Best known of these filibusters was William Walker, a Nashville native who helped start a small war in Nicaragua in the mid-1850s. Walker was so famous in his lifetime that parades across America were held in his honor. He died in 1860 during an attempted invasion of Honduras, where he is buried.
Sam Houston
Sam Houston may be the only former Tennessee governor buried in another state. Houston, governor of Tennessee from 1827 to 1829, was also governor of Texas from 1859 to 1861. He is buried in Huntsville, Texas.
John Ross
John Ross was a chief of the Cherokee nation who once ran a ferry at the present-day site of Chattanooga. Today, he is regarded with such prominence that a house in which he lived is still standing just south of the Tennessee-Georgia border. But during his lifetime, Ross was forced to leave Tennessee as part of Indian Removal (now known as the Trail of Tears). Ross’ remains now lie in a cemetery named for him in Oklahoma.
David Farragut
The first admiral in American history, David Farragut was born near present-day Knoxville. Farragut spent nearly 60 years in the U.S. Navy and remained loyal to the U.S. government during the Civil War. He died in 1870 and is buried in Wood-lawn Cemetery in New York City.

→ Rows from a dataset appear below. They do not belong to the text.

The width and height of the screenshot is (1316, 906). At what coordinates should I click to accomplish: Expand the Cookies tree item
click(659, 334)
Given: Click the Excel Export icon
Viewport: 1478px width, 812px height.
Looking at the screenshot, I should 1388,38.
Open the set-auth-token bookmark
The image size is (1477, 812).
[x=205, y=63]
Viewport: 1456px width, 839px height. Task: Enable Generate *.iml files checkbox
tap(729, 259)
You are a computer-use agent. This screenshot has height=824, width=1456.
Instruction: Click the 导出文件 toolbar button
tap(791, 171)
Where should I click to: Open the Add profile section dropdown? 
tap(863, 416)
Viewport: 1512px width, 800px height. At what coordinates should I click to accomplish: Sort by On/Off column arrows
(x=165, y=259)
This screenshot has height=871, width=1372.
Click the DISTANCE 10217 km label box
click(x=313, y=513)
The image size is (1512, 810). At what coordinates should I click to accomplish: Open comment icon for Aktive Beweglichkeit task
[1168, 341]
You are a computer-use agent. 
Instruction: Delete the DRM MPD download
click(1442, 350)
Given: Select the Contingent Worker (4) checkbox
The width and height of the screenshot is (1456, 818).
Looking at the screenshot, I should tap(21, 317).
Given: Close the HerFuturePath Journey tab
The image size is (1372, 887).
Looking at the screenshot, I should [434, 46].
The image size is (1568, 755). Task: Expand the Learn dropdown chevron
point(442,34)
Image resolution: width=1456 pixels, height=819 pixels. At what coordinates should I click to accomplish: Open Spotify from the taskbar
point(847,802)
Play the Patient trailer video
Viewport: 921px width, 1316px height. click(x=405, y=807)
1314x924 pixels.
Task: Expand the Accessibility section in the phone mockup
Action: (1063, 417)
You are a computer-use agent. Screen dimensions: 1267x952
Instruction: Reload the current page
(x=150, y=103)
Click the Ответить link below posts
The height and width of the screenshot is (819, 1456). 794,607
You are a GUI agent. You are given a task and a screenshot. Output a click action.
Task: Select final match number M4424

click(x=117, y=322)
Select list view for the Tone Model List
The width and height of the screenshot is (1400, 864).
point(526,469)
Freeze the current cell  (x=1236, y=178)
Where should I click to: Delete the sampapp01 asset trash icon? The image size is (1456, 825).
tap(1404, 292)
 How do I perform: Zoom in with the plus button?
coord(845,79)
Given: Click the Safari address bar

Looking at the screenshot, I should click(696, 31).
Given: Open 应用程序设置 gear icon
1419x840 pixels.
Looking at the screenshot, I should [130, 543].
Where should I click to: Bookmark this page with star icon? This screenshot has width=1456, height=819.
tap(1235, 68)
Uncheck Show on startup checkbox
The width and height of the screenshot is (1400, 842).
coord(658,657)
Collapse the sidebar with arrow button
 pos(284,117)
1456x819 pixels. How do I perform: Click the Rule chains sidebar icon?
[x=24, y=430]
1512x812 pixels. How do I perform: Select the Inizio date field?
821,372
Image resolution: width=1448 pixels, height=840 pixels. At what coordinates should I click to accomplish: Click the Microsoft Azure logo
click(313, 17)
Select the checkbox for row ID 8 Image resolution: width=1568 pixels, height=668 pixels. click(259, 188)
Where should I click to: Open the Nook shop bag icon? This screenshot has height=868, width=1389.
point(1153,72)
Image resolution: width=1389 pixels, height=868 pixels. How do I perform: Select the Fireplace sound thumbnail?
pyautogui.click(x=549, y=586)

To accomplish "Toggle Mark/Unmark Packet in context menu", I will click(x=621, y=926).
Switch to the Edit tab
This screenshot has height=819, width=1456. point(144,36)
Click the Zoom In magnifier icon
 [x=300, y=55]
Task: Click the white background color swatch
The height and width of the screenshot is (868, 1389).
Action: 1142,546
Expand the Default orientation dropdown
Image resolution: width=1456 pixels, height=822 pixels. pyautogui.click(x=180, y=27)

Reasons vary for these graves lying elsewhere. Ida B. Wells, for instance, left Tennessee under threat of violence after she wrote about lynchings that were occurring in the South during the 1890s.
Matthew Maury
Speaking of naval heroes from Tennessee, Matthew Maury was born in Williamson County and is known as the “Pathfinder of the Seas” because of all the advances he helped make in oceanography and meteorology. Unlike Farragut, Maury sided with the Confederacy during the Civil War. He is buried in Richmond, Virginia, between Presidents James Monroe and John Tyler.
Ida B. Wells
Today, we praise Ida B. Wells as a brave woman who tried in vain to stand up for the rights of African-Americans after the Civil War. However, Wells left Tennessee under threat of violence after she wrote about lynchings that were occurring in the South during the 1890s. She moved to Chicago and was buried there in 1931.
Albert Gleaves
Born in Nashville, Albert Gleaves was commander of the U.S. Navy’s cruiser and transport force during World War I — a hugely important position when every American ship was under threat from German submarines. Today, there is a statue of Adm. Gleaves at the Tennessee State Capitol. He is buried at Arlington National Cemetery in Virginia.
Bessie Smith
Nicknamed “Empress of the Blues,” Bessie Smith was one of the greatest singers of her era. Today, her legacy is celebrated in her hometown of Chattanooga. She died in 1927 from injuries suffered in a Mississippi car crash and was buried in Pennsylvania. Smith’s grave was unmarked until 1970 when rock star Janis Joplin and a Philadelphia nurse pitched in and bought her tombstone.
Cordell Hull
Cordell Hull was the longest-serving U.S. secretary of state in history. He is also regarded as the father of both the United Nations and the U.S. income tax. Today, you can see a replica of the log cabin in which Hull was born at Cordell Hull Birthplace State Park in Byrdstown. He is buried in Washington, D.C., at the Washington National Cathedral.
William Lawrence
William Lawrence was a naval aviator from Nashville. During his six years in a North Vietnamese prisoner-of-war camp, Lawrence wrote the Tennessee State Poem, “Oh Tennessee, My Tennessee.” Adm. Lawrence died in 2005 and is buried near Annapolis, where he was once superintendent of the U.S. Naval Academy.